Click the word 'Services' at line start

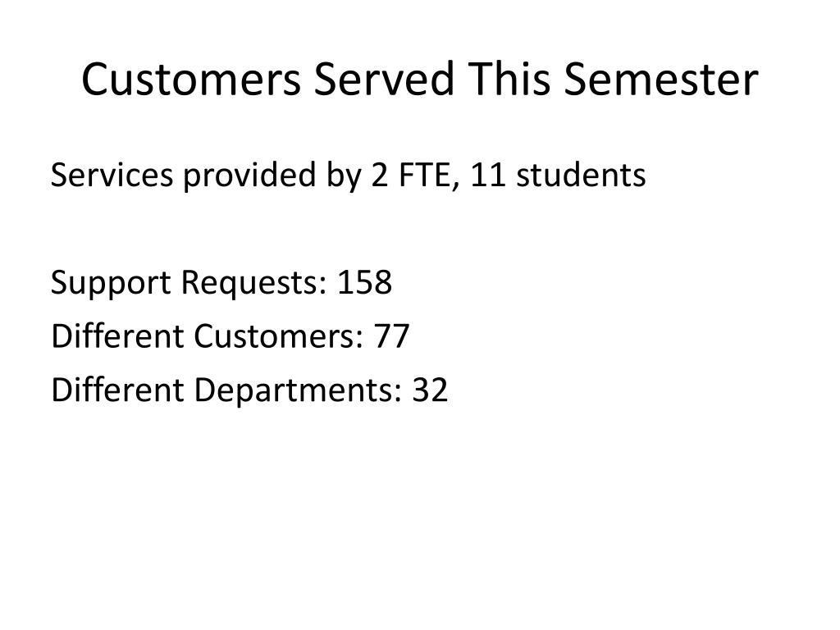pos(112,176)
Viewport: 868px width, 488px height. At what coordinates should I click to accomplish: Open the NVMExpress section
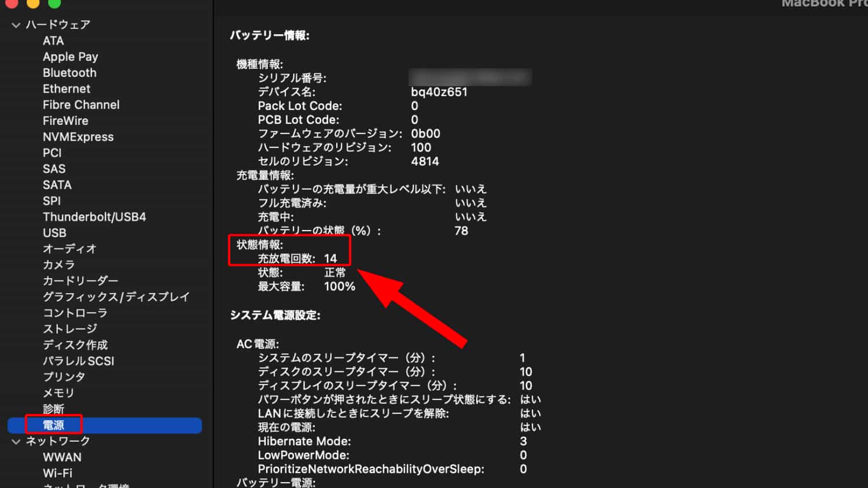pyautogui.click(x=78, y=136)
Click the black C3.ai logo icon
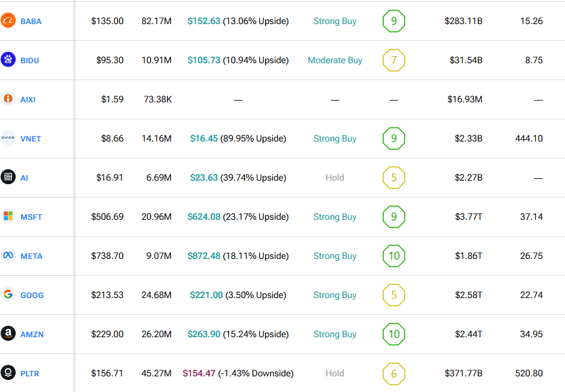The width and height of the screenshot is (565, 392). 8,177
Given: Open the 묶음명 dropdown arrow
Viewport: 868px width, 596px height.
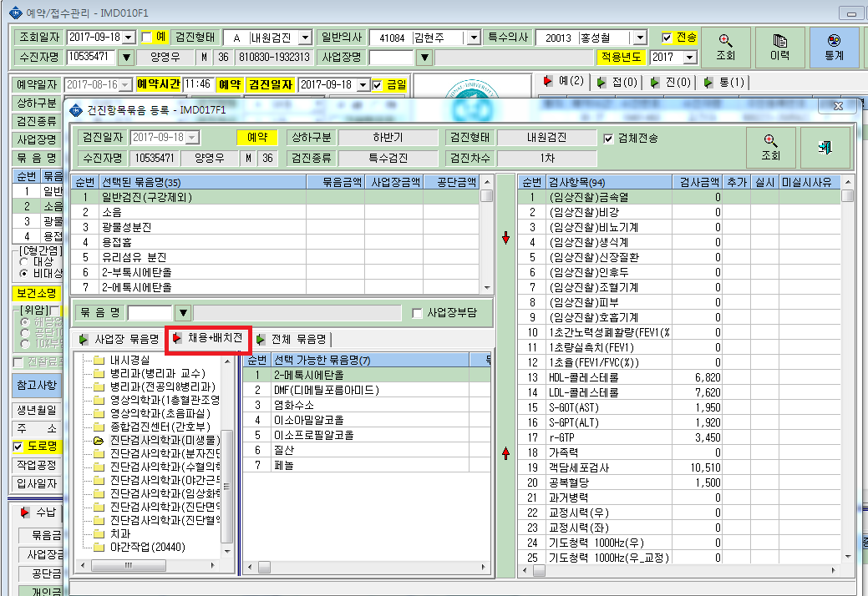Looking at the screenshot, I should click(x=183, y=313).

• _Task details_
Write every line of the data out again exactly, leaving out all images.

• _Result_
Click the word 'Services' at line start

pos(112,176)
Viewport: 868px width, 488px height. At what coordinates should I click to accomplish: Open the NVMExpress section
pyautogui.click(x=78, y=136)
Click the black C3.ai logo icon
The width and height of the screenshot is (565, 392). 8,177
Given: Open the 묶음명 dropdown arrow
Viewport: 868px width, 596px height.
Looking at the screenshot, I should click(x=183, y=313).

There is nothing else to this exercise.